Марина Цветаева. Письма 1905-1923 | страница 26



, сила. Или Вы будете солнцем, или… Жизнь докажет, кто из нас прав. Прощайте!

Ваша Маруся.

Любите ли Вы детей? Можете ли Вы посвятить им всю, всю жизнь? Поймете ли мою сказку? Автоб<иография> подвигается. 411 стр<аниц>. Скоро напишу Вам еще. Пишите, пишите! Валенька — солнце мое!


Впервые — СС-7. стр. 739 (по оригиналу, хранящемуся в архиве Л.А. Мнухина). Печ. по тексту первой публикации.

1909

1-09. B.K. Генерозовой

<Начало 1909 г.>


Дорогая Валенька!

Мне сегодня было с Вами хорошо, как во сне. Никогда не думала, что встречусь с Вами при таких обстоятельствах [144]. Так ясно вспомнилось мне милое прошлое. Я люблю Вас по-прежнему, Валенька, больше всех, глубже. Никогда я не уйду от Вас. Что мне сказать Вам? Слишком много могу сказать. Будь я средневековым рыцарем, я бы ради Вашей улыбки на смерть пошла. Вам теперь очень грустно. Как мне жаль, что я не могу быть с Вами. Милая Кисенька моя, думаю, что вскоре напишу Вам длинное письмо. Если будете слишком грустить — напишите мне, я Вас пойму. Помните, что я Вас очень люблю.

Ваша МЦ.

Перечитала сегодня Ваши письма [145]. У меня они все. Стихи пришлю, Кисенька милая.


Впервые — Воспоминания. стр. 26–27. Печ. по тексту СС-6. стр. 30.

2-09. В.И. Цветаевой

<Ялта, апрель 1909 г.>


Милая Валечка. Если бы ты знала, как хорошо в Ялте! [146] Я ничего не читаю и целый день на воздухе, то у моря, то в горах. Фиалок здесь масса, мы рвем их на каждом шагу. Но переезд морем из Севастополя в Ялту был ужасный: качало и закачивало всех [147]. Приеду верно 3-го или 4-го. Всего лучшего.

МЦ.

Впервые — Поэт и время. стр. 63. Печ. по тексту СС-6. стр. 31.

Записи данных
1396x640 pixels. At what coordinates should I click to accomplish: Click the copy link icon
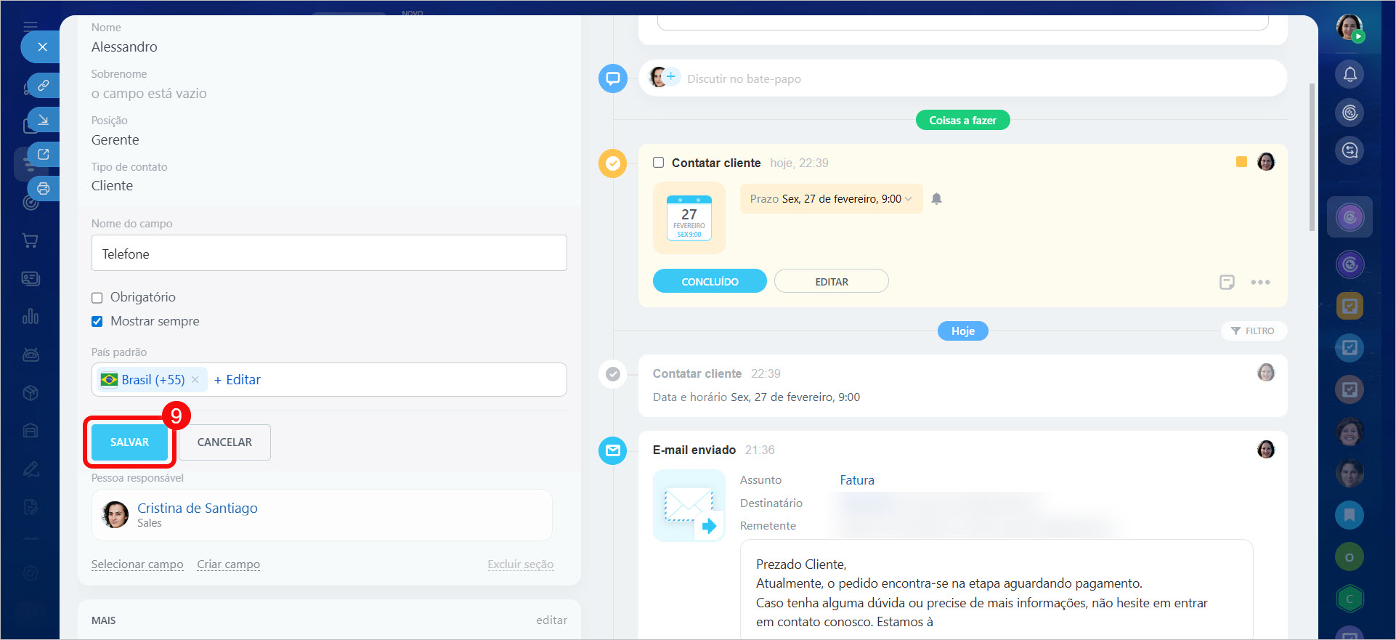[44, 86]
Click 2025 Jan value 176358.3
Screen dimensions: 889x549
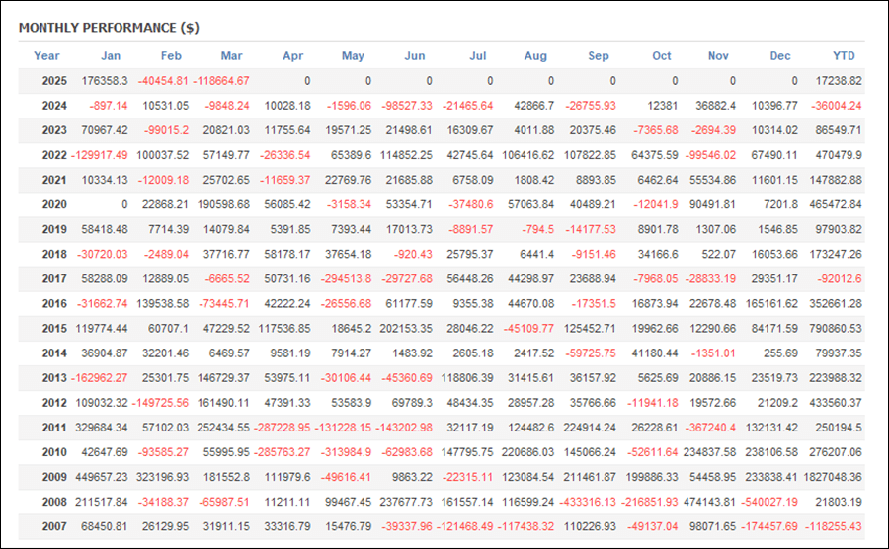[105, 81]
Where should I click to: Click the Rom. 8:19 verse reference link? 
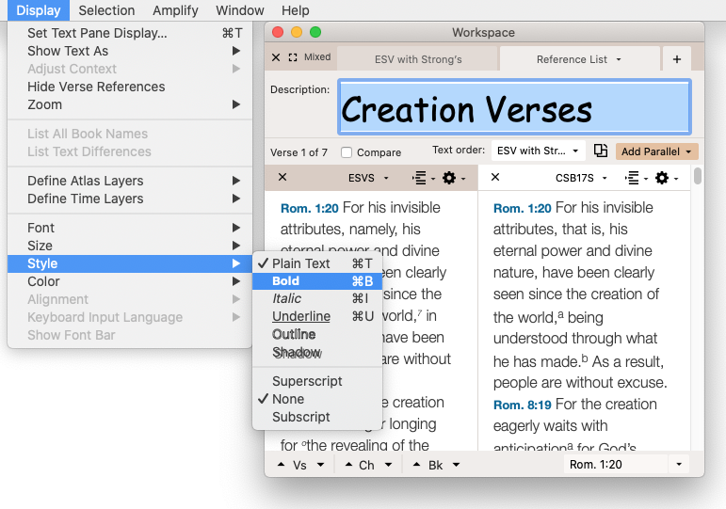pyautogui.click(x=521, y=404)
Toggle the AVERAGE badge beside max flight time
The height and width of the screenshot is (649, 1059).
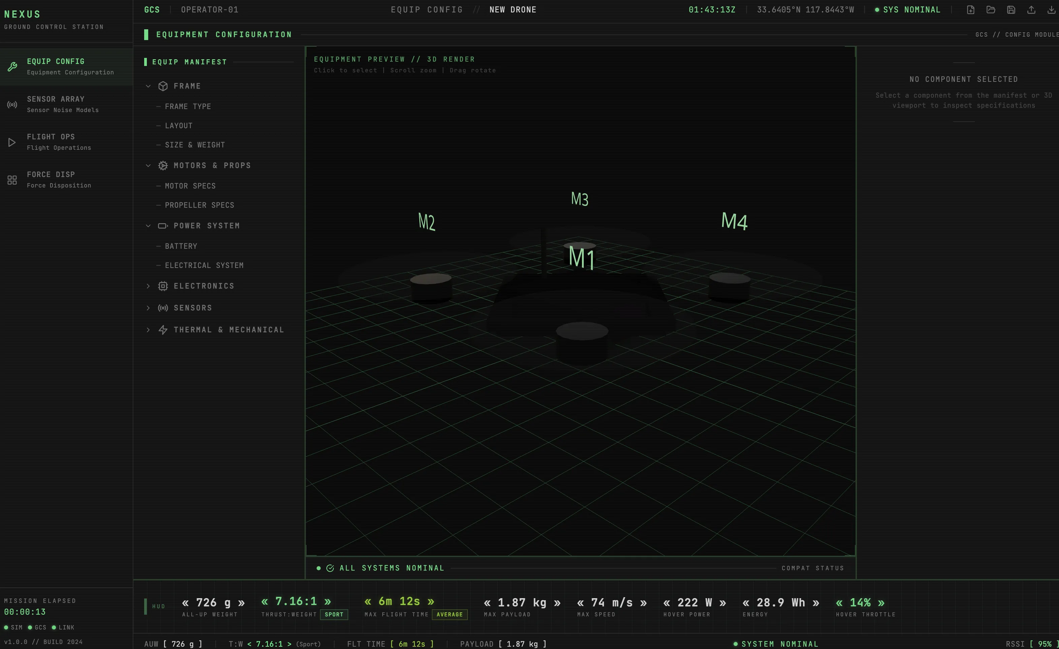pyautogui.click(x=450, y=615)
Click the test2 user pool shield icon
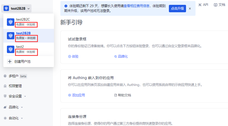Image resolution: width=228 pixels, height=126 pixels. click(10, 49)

[Условие задания 1]
Почему, судя по подборке писем Цветаевой, переезд морем из Севастополя в Ялту был ужасным?
[Условие задания 2]
Перечислите все издания, которые в подборке писем Цветаевой названы после слова «Впервые».

[Решение задачи 1]
Переезд был ужасным, потому что качало и закачивало всех.

[Решение задачи 2]
СС-7, «Воспоминания», «Поэт и время».